AIM OF THE EXERCISE: Show every line below that contains the string "width", matching case exactly.

* * * *

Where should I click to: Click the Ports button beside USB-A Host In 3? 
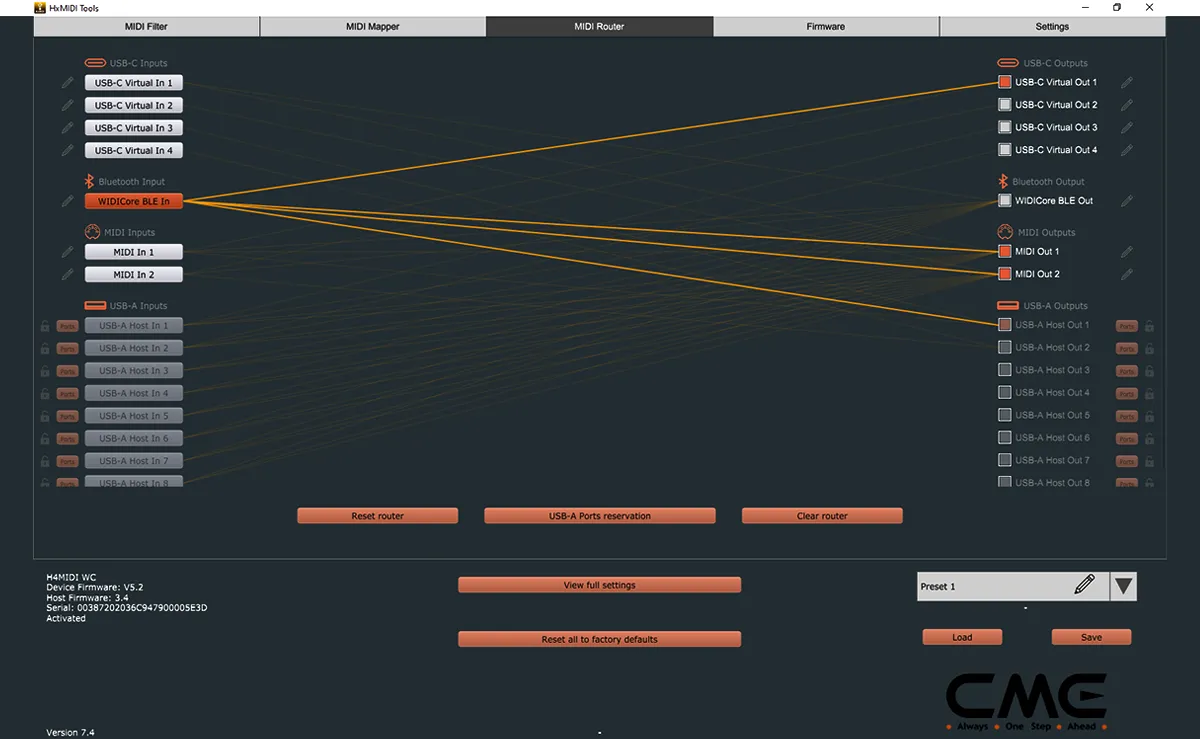tap(67, 370)
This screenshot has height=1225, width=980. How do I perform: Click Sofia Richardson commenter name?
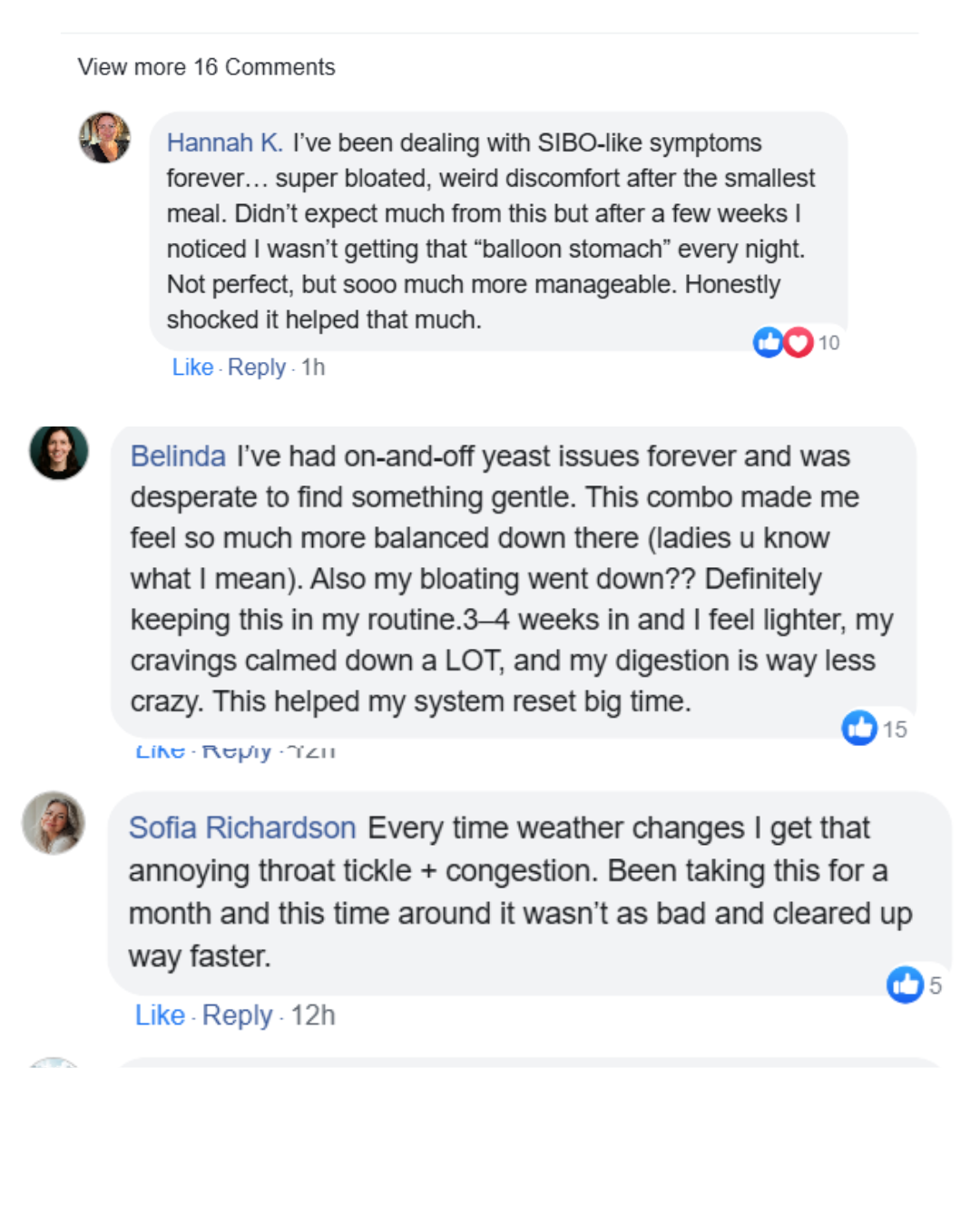coord(242,828)
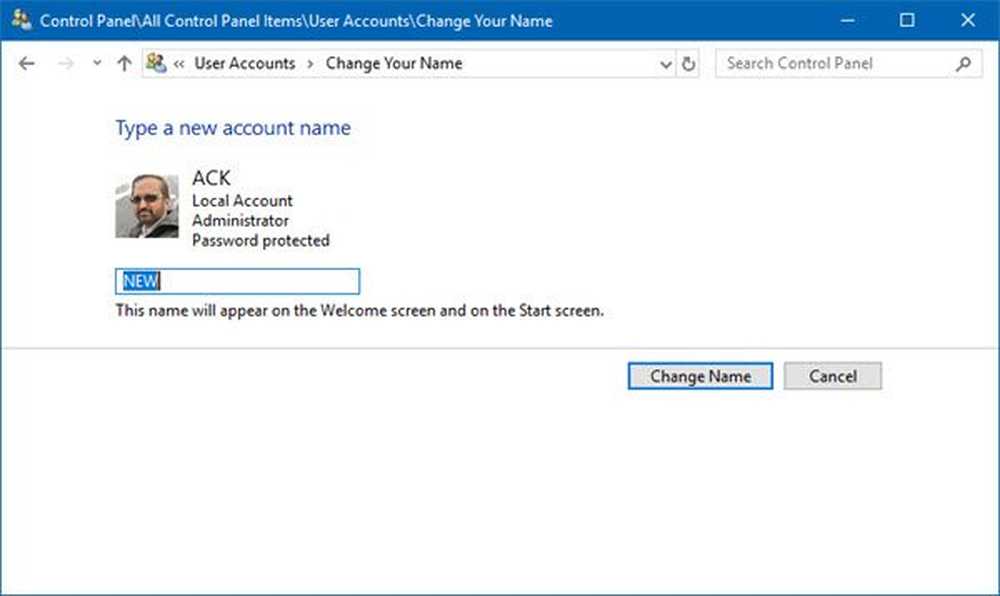Screen dimensions: 1000x596
Task: Click the Forward navigation arrow
Action: 66,64

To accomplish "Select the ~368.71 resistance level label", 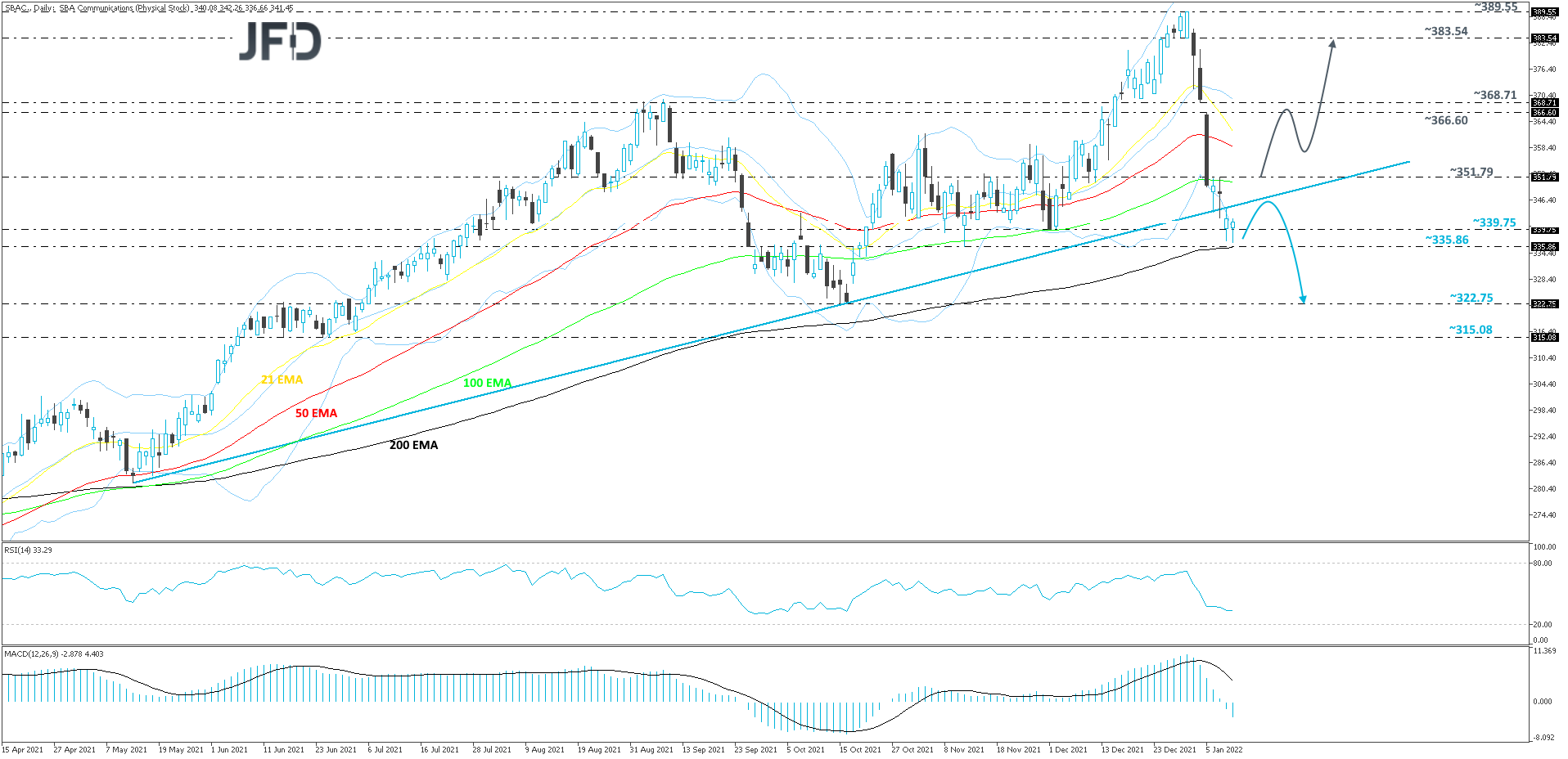I will click(x=1494, y=95).
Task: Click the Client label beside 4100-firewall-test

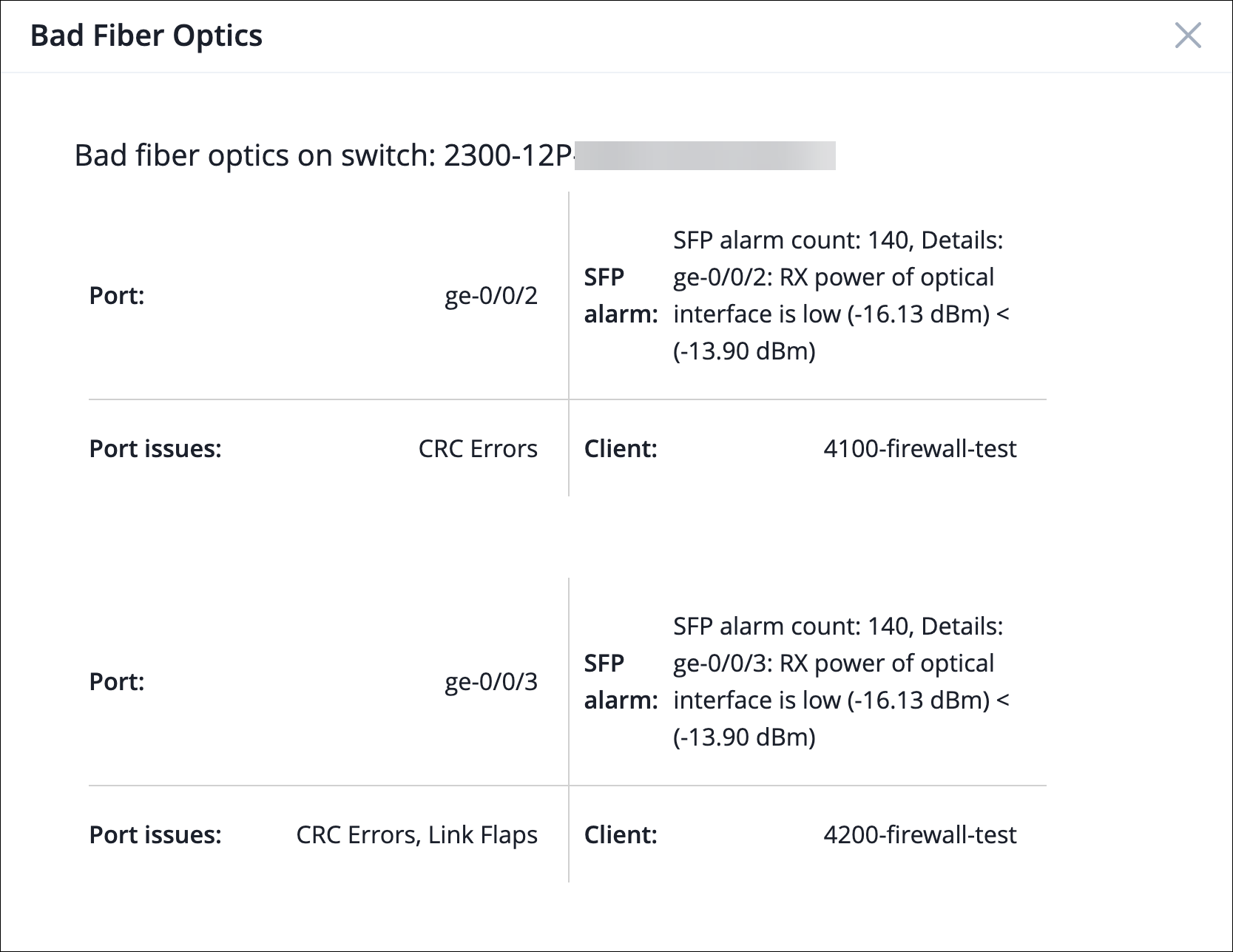Action: (x=621, y=449)
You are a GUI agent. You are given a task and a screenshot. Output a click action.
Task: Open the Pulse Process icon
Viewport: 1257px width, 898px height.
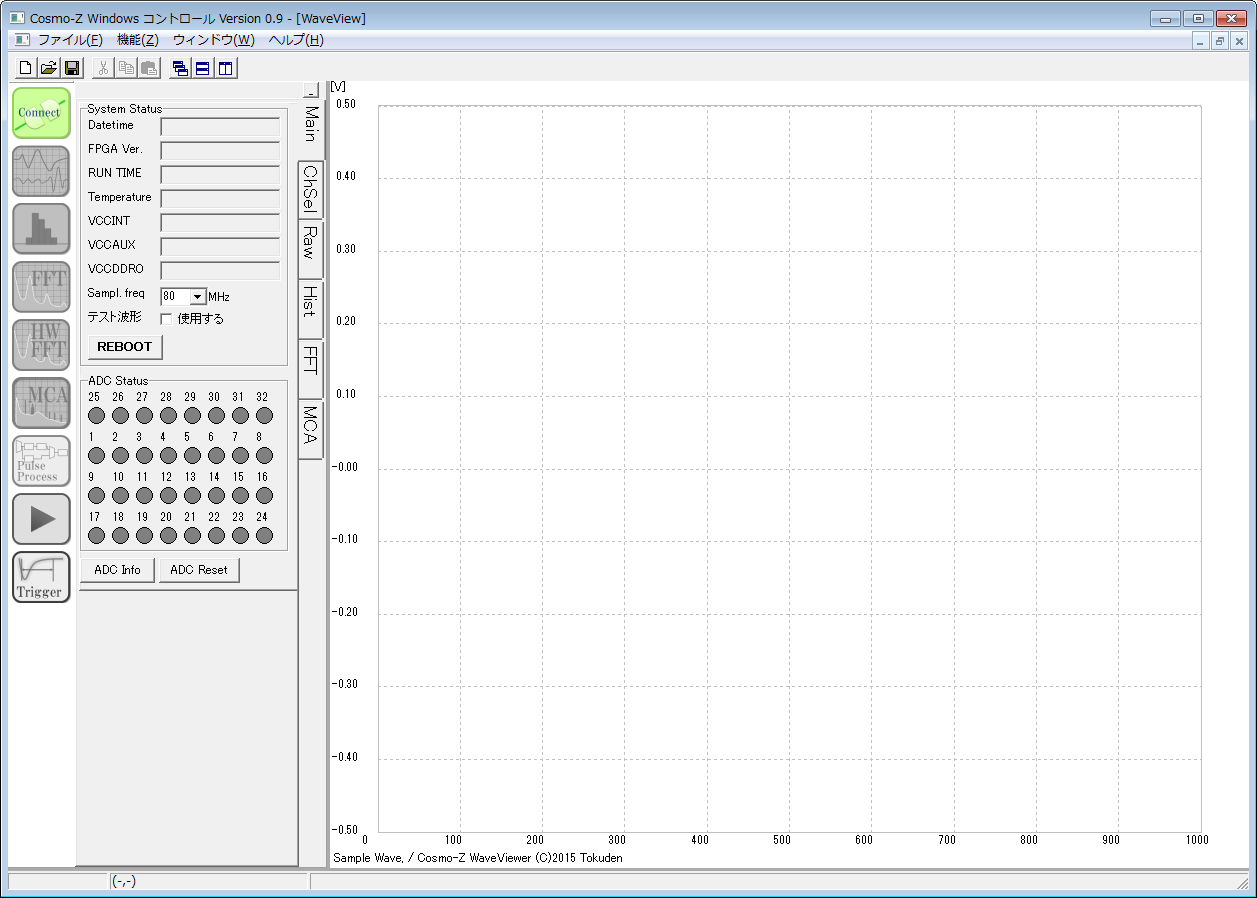pyautogui.click(x=41, y=461)
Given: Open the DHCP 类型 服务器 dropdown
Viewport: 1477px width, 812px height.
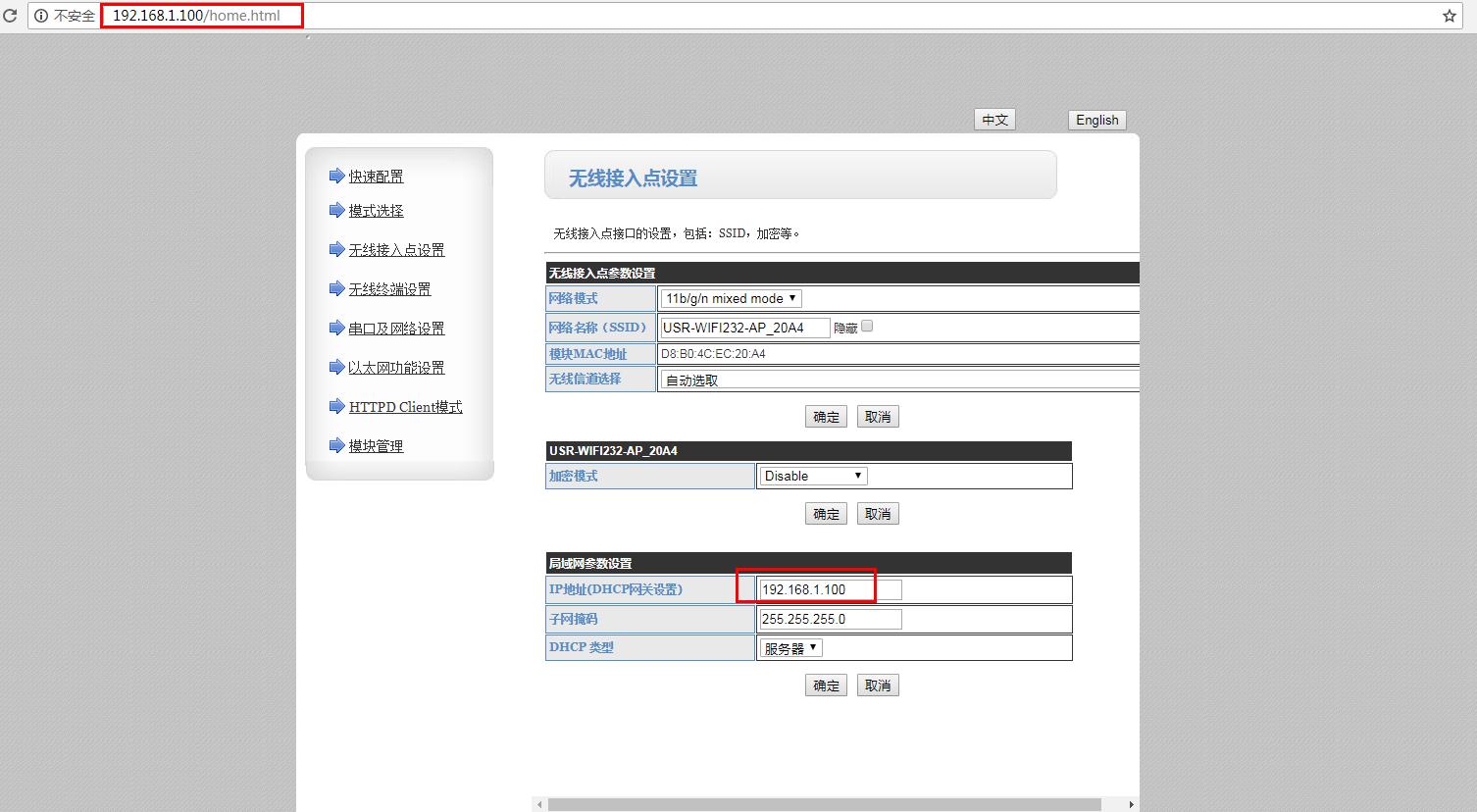Looking at the screenshot, I should coord(790,648).
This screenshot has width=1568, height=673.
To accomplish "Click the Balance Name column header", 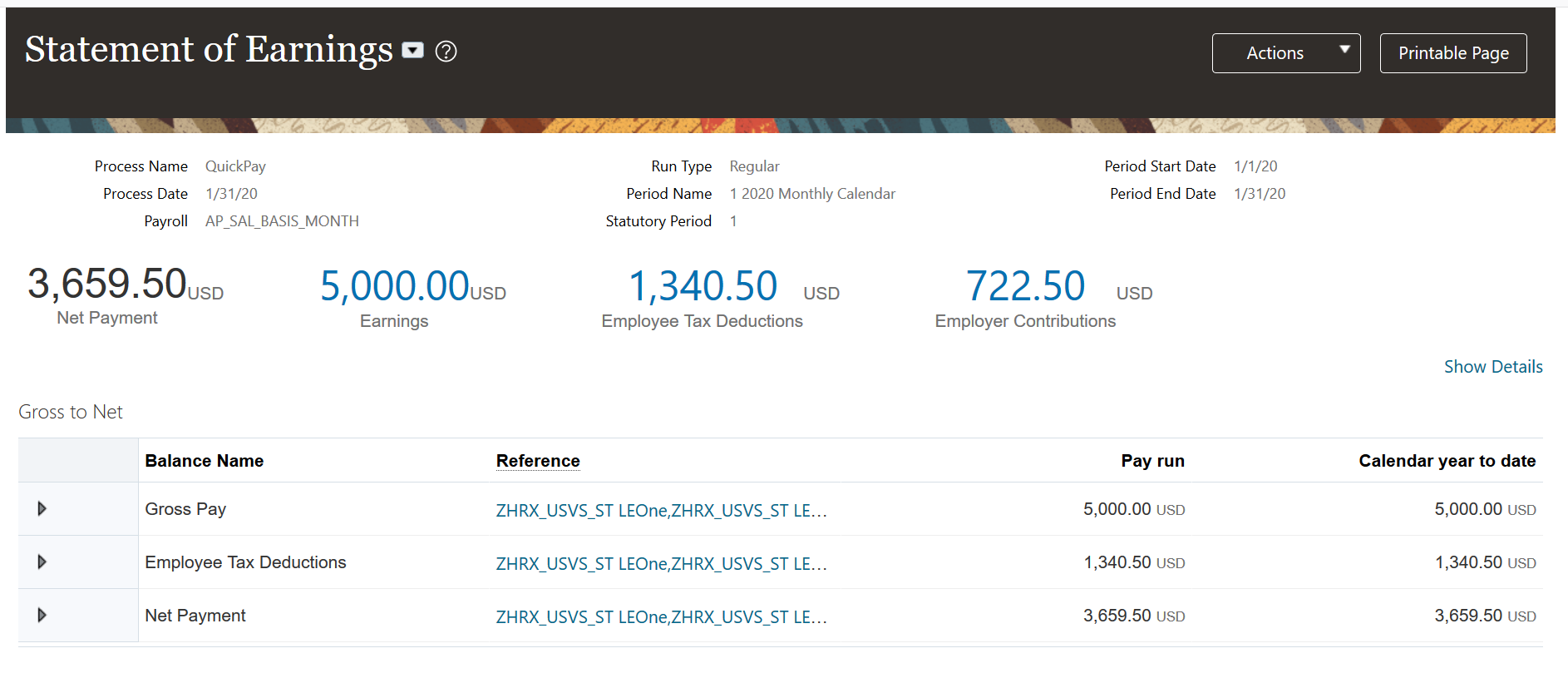I will (x=205, y=461).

* * * *

OUTPUT FOR THIS EXERCISE:
This screenshot has height=1225, width=980. How do I perform: Click Sofia Richardson commenter name?
Viewport: 1257px width, 898px height.
Viewport: 1477px width, 812px height.
This screenshot has width=1568, height=673.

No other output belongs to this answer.